--- start of SELECTION ---

The window film product came about via another material that I showed at 100% design in 2004 under the title “reclaim”. I had taken discarded laces and encapsulated them through an industrial laminator and given then an adhesive backing. It gained a lot of press; people loved the idea of a stick up lace curtain. This process was very cost prohibitive to most, so I began to explore the idea further and came back to the very simple application of silk screening a lace design onto a self adhesive vinyl. Initially I took it to a blind manufacturer that I had done some work for and thought they might be interested in it. But they didn’t want it so I took a punt and did Pulse which is a trade show for retailers. I gained enough initial orders to set it up in production with a UK print company and it just grew from there. It has been a steep learning curve manufacturing your products is not easy and I am passionate about producing it here in the UK. It is more expensive but it is much easier to manage production and you have to keep an eye on things. I also love the company I work with they have been very supportive of my business growth and I value this relationship I see them as integral to my business. I have licensed my window film to a US company. Under the license they print and manufacture the films in the US. I love this business module as it has less impact on our carbon emissions as we don’t have to ship the film to the US. It is a module I hope to extend to other regions.
I understand you have contracts all over the world within interiors, retail, product and material manufacturers, what has been the most exciting project for you so far?
I did a great project a few years back where I created a 5 metre high 3 dimensional structured form for a dance company with my fabrics, It was an arts council project and it brought a diverse group together who had never worked with dance before. I loved the challenge with working on this scale and working with a lighting designer to produce a piece that would engage with the dancer’s performance.
I have produced lots of one off films for private homes and it is always a delight to hear back from a customer on how much they love the film. . I have also spotted my film in various restaurants, hotels etc. I love the idea that my films are in homes all over the world. As a designer it is a huge compliment that someone is willing to part with their money for your goods. I never forget the responsibility that I have to the customer. I want my products do what they say do and be loved and used for many years.
Obviously innovation is a huge part of your development. How important is it to put time aside for experimentation within your process?
It is so important to put quality time for this aside as otherwise you become frustrated and don’t move on. I try to set aside time to explore on a regular basis. Experimentation Friday’s is something I have tried to introduce to my weekly timetable this year. I clear the decks don’t answer the phone and just explore. Every Friday is not always possible but it is something I am trying to do at least once a month.
Do you find it hard to balance innovation with commercial and viable costing production?
Yes, this is always the most challenging to any idea you hope to take to production. It is a constant struggle. It is part of the design and innovation process but it doesn’t stop me from pursing an idea I try not let it to inhibit what I want to do. Often in constraint something wonderful can happen.
What is the next step for Emma Jeffs? Do you have any other exciting plans up your sleeves?

--- end of SELECTION ---

Please continue the window film interview from the point where it stops. The lines that come next are from a different source than the window film interview.

--- start of INFORMATION GIVEN ---

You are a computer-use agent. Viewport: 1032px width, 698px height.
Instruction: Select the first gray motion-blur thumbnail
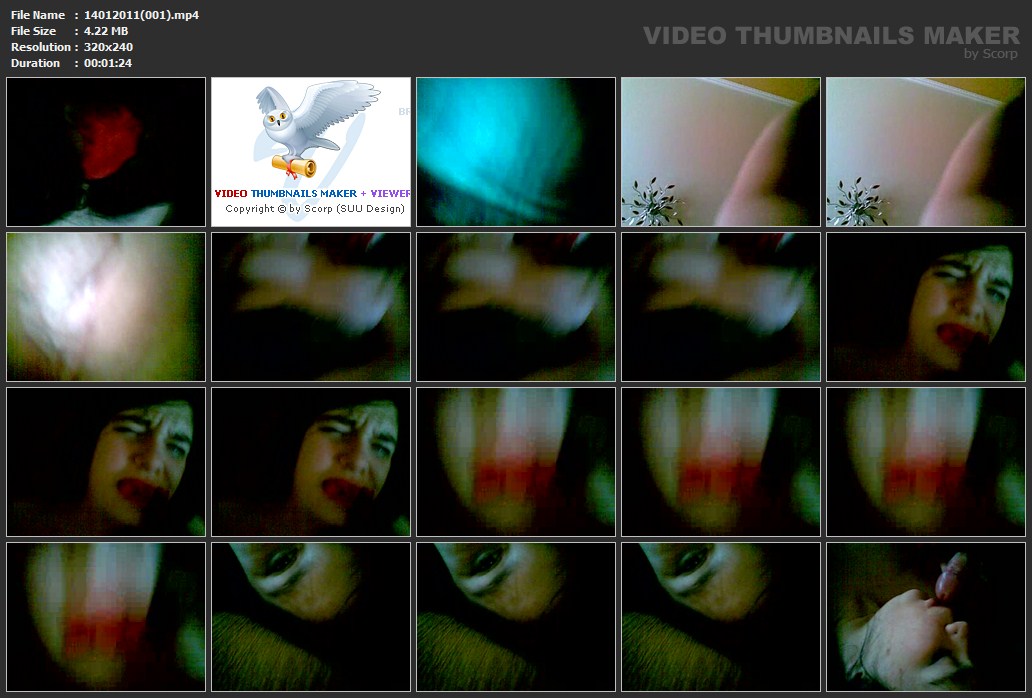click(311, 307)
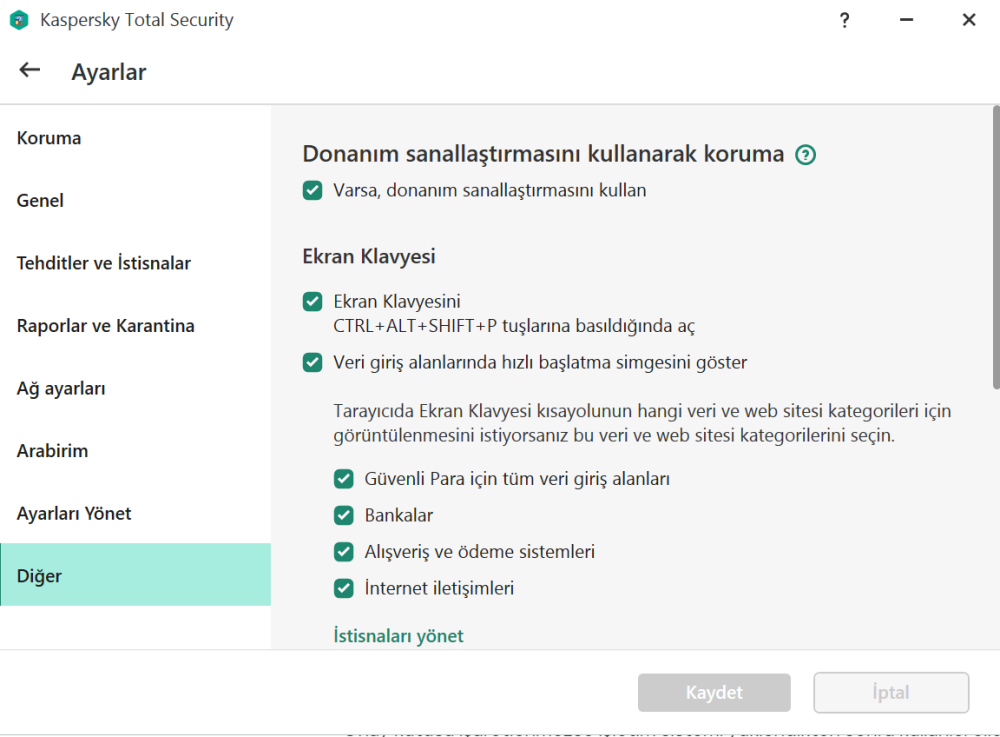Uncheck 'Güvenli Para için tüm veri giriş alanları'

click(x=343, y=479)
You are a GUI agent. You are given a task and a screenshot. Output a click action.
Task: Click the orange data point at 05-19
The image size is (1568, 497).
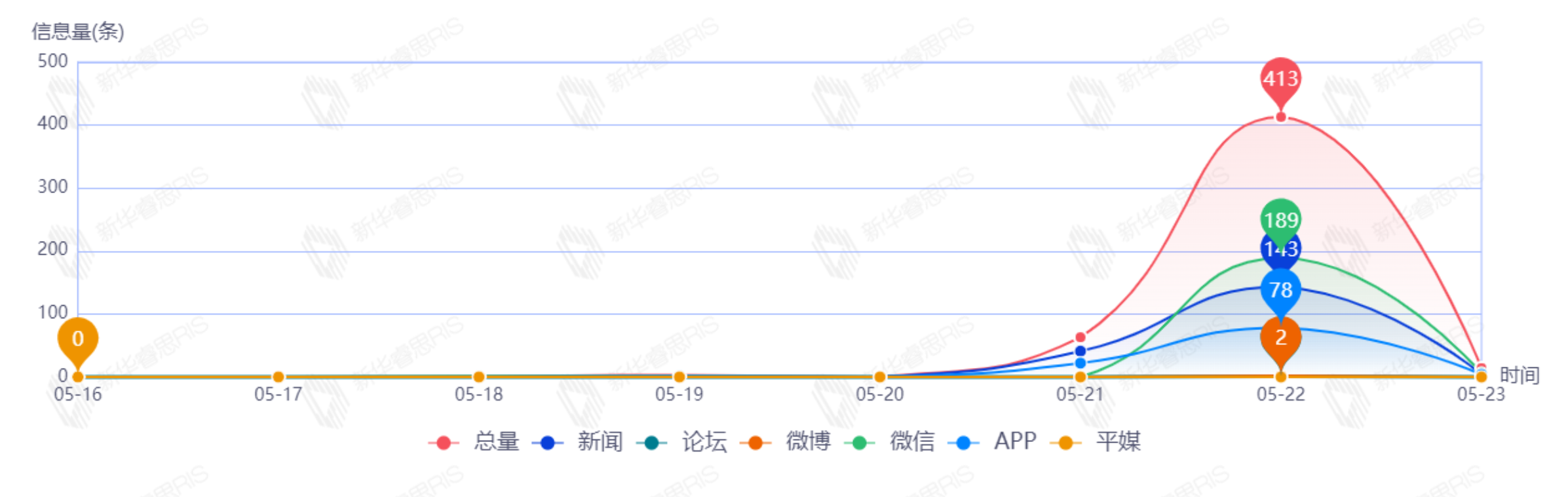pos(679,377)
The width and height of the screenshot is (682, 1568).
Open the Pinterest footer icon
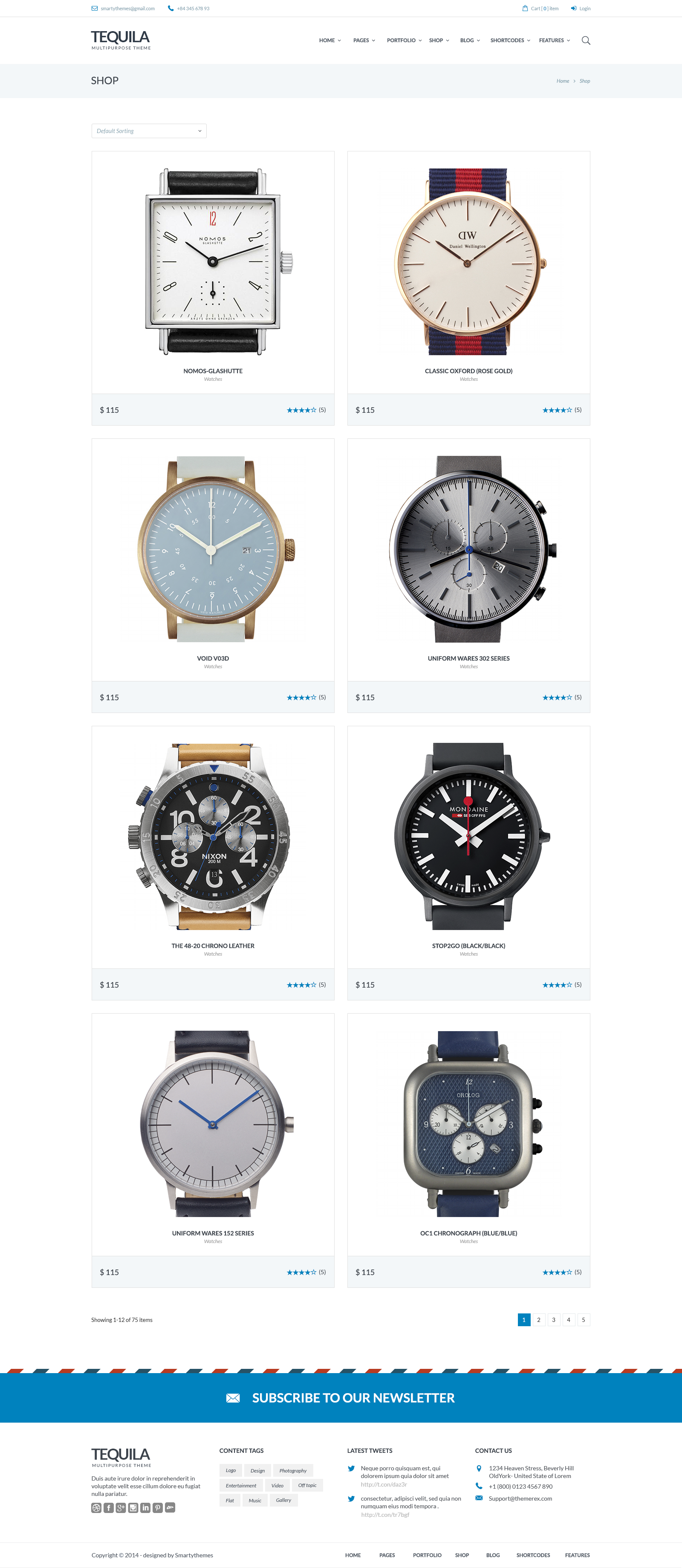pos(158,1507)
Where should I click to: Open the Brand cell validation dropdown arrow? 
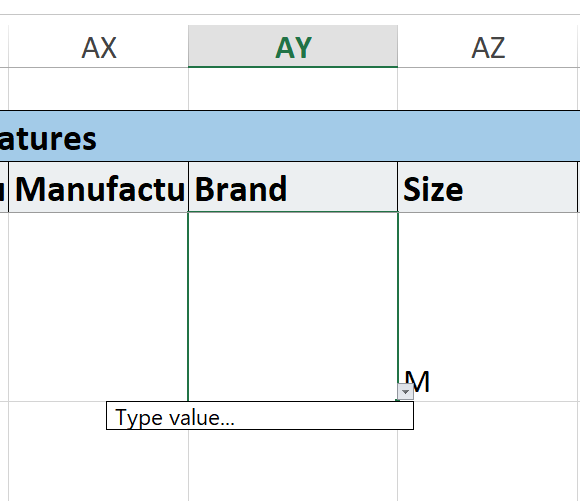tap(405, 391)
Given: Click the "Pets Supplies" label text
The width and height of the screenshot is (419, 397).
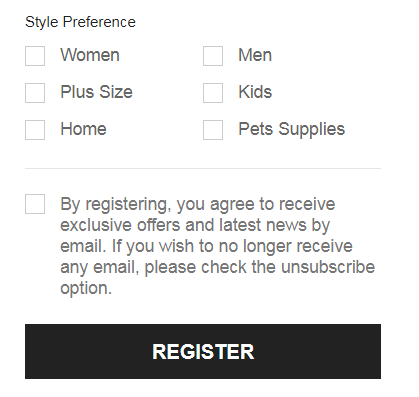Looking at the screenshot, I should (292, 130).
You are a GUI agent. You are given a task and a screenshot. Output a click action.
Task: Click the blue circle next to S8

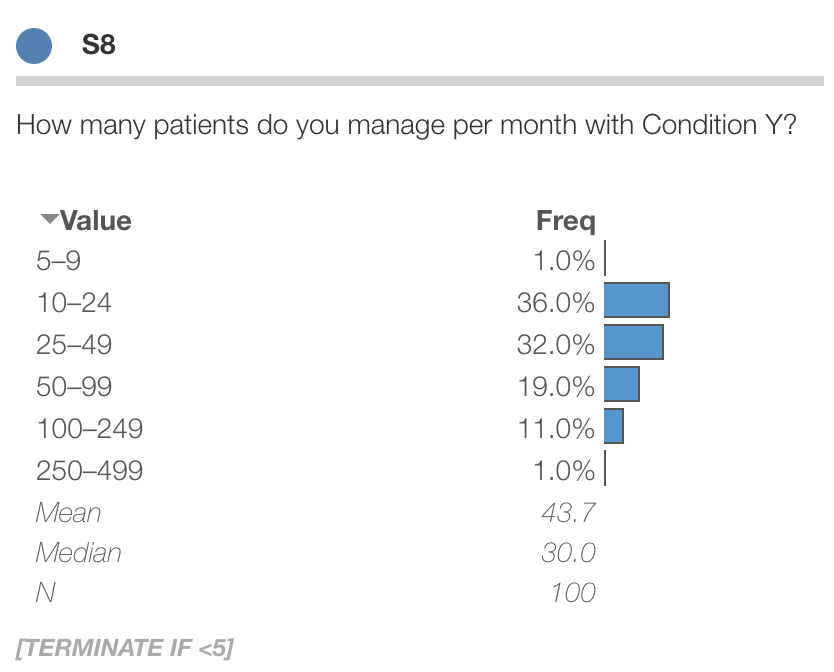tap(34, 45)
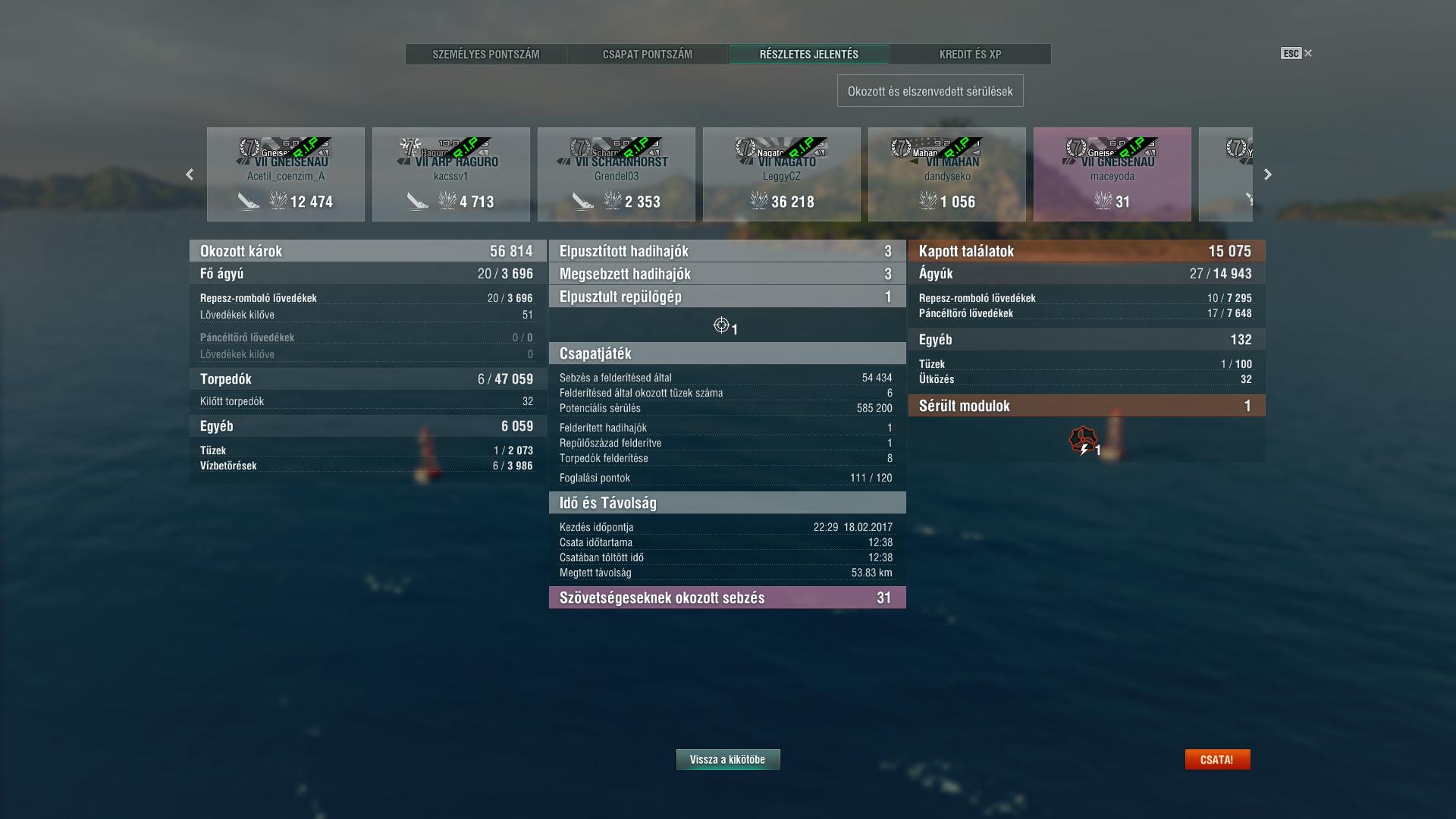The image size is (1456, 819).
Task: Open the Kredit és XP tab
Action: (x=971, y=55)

--- end of INFORMATION GIVEN ---

■ **ANSWER TO THIS PROBLEM**:
Presently I am in talks with a manufacturing company to produce a collection of window film for a PET window vinyl, which means that it can be recycled. This is exciting development for glass manifestation as to date all the vinyls are PVC. This material was not around 5 years ago when introduced my product; finally the innovation of the materials and demand has created a material that we can work with.
I am also working with a manufacturer of a non-woven material, which again is completely recyclable. It is a cross between a paper and a fabric, but is it more fabric than paper and has UV properties. I am also working with digital roll-to-roll printing technologies of materials. In the long term I would like to offer my collection on larger sized rolls for interior designers and showrooms akin to fabric.
Having acted as an inspiring business mentor through the Crafts Council, do you have any quick words of advice for new design practitioners hoping to set up their own business within industry?
I think the main one to anyone thinking of setting up a creative practice is to really get some business experience and understanding of the market/sector you wish to enter into either through a internship or someone who could act as an unofficial mentor. See how business is conducted and use this to set up good business practice so that you are professional.
You will always be creative that is your passion but the actual reality of selling your work or services is altogether different. You can’t expect people to come to you; you have to make it happen. What is unique about your practice and how can you market yourself to the audience you want to sell to. You have to understand why will someone buy your work or hire your services.
Secondly do some business training prior to setting up and continue to train yourself whilst you are in business. Many practitioners feel they can’t take the time out once they are set up as it can be hard to find the time but it is a great investment for your business. We are very lucky in the UK there are some fantastic organisations providing a host of support and training for creative businesses. I meet practitioners from other countries who are in awe of the support we receive in the UK. Use these services.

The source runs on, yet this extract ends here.